We expect this modern foundation for TLS to evolve beyond current ecosystem norms and emphasize themes of security, simplicity, predictability, transparency and resilience. These properties might be expressed by:
- Grounding our approach in first principles, prioritizing only elements essential for establishing a secure connection between a server and a client.
- Utilizing ACME-only workflows to reduce complexity and ensure the cryptographic agility required to respond to future threats across the entire ecosystem.
- Upgrading to a modern framework for communicating revocation status. This allows for the replacement of legacy CRLs and streamlined requirements to focus only on key compromise events.
- Exploring “reproducible” Domain Control Validation to create a model where proofs of domain control are publicly and persistently available, empowering any party to independently verify the legitimacy of a validation (i.e., serve as a “DCV Monitor”).
- Enhancing the CA inclusion model to prioritize proven operational excellence. By establishing a pathway where prospective MTC CA Owners can first demonstrate their reliability as Mirroring Cosigners and DCV Monitors, we ensure that acceptance is based on verified performance and a reliable track record.

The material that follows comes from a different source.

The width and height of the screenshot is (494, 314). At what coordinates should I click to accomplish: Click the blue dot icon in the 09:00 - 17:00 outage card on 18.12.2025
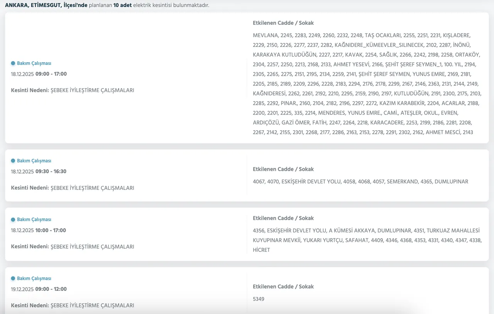[x=13, y=63]
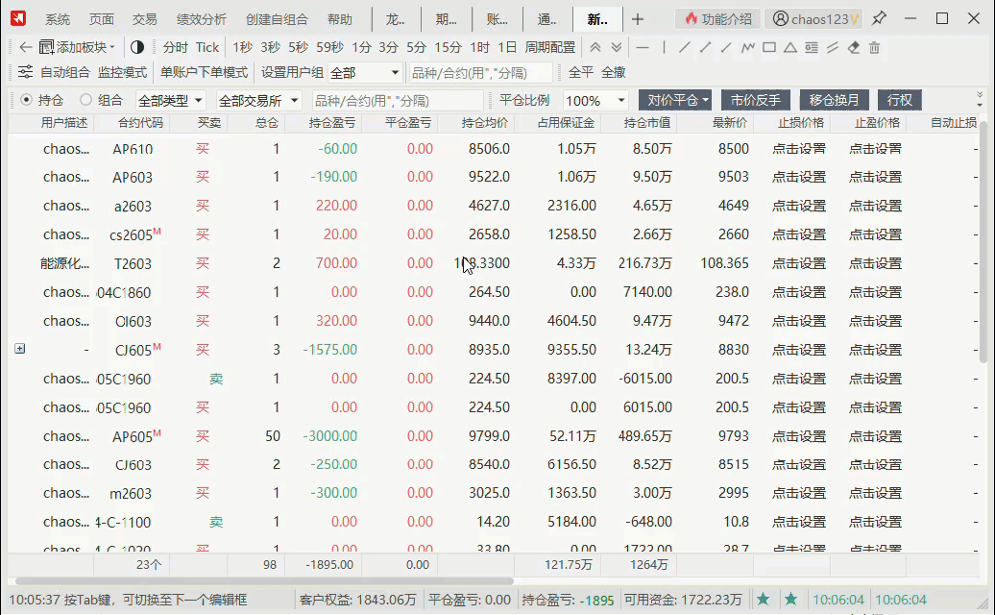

- Evolving the third-party oversight model to prioritize complete, continuous, and externally verifiable monitoring. This shift would focus on ensuring a high standard of transparency and consistency, providing immediate and reliable insights into performance that can replace the function of annual third-party audits.
To secure the future of the web, we are dedicating our operational resources to two vital parallel tracks. First, we remain fully committed to supporting our current CA partners in the Chrome Root Store, facilitating root rotations to ensure existing non-quantum-resistant hierarchies remain robust and conformant with the Chrome Root Program Policy. Simultaneously, we are focused on building a secure future by developing and launching the infrastructure required to support MTCs and their default use in Chrome. We also expect to support “traditional” X.509 certificates with quantum-resistant algorithms for use only in private PKIs (i.e., those not included in the Chrome Root Store) later this year.
As we execute and refine our work on MTCs, we look forward to sharing a concrete policy framework for a quantum-resistant root store with the community, and are excited to learn and define clear pathways for organizations to operate as Chrome-trusted MTC CAs.